__Required action__. Write out, word for word, every line in the data below from the one containing "The image size is (491, 560)." to the one containing "Click the CPU Load graph", both of them included.

__Data in this exercise__.
################

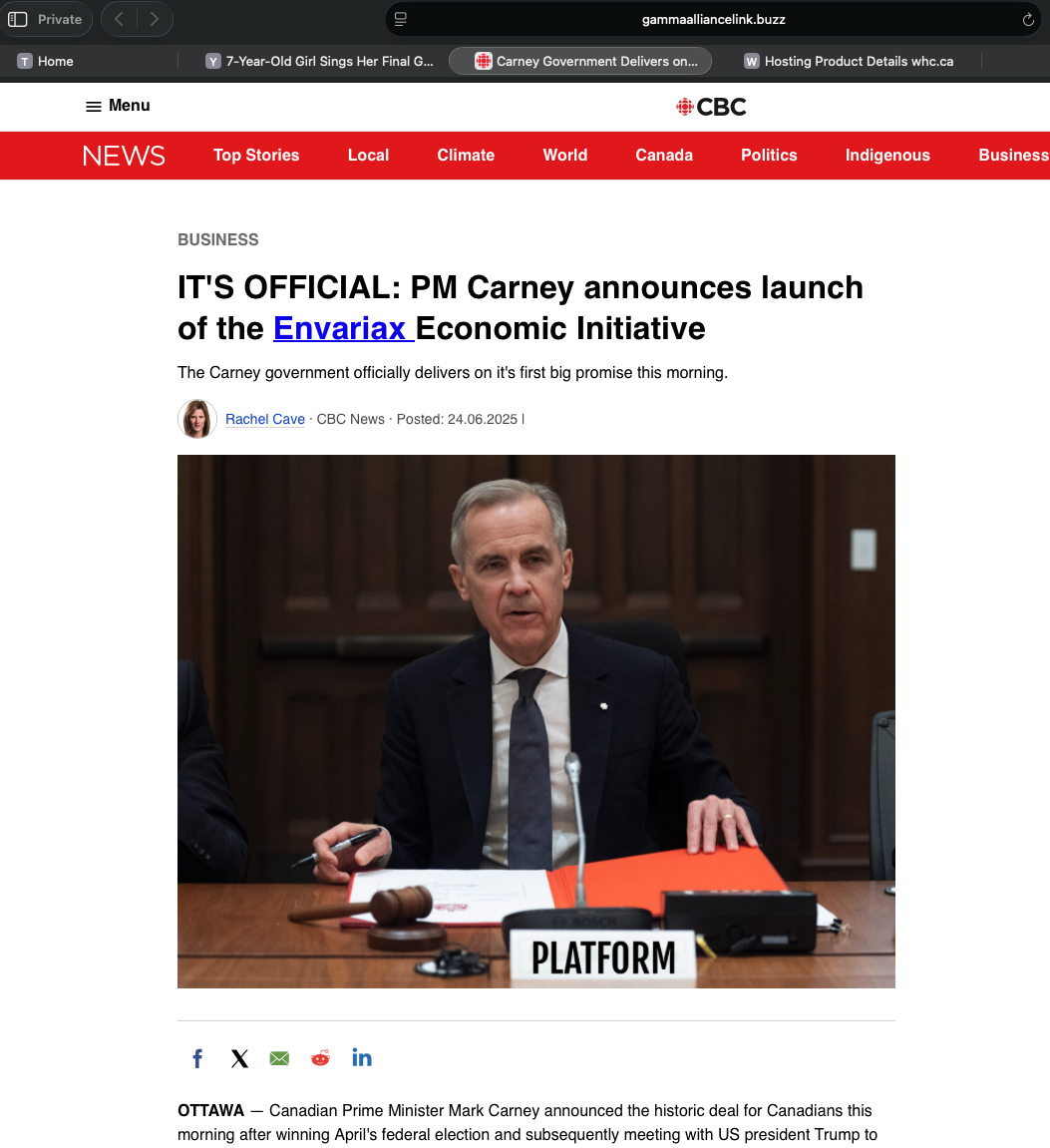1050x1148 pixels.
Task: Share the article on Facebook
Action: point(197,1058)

################

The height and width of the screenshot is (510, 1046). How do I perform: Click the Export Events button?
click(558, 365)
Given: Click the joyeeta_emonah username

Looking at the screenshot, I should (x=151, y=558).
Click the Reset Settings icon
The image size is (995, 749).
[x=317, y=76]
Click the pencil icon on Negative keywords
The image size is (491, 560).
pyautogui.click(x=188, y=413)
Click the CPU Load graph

################

__The completed task__.
The image size is (491, 560).
pyautogui.click(x=188, y=413)
Click the CPU Load graph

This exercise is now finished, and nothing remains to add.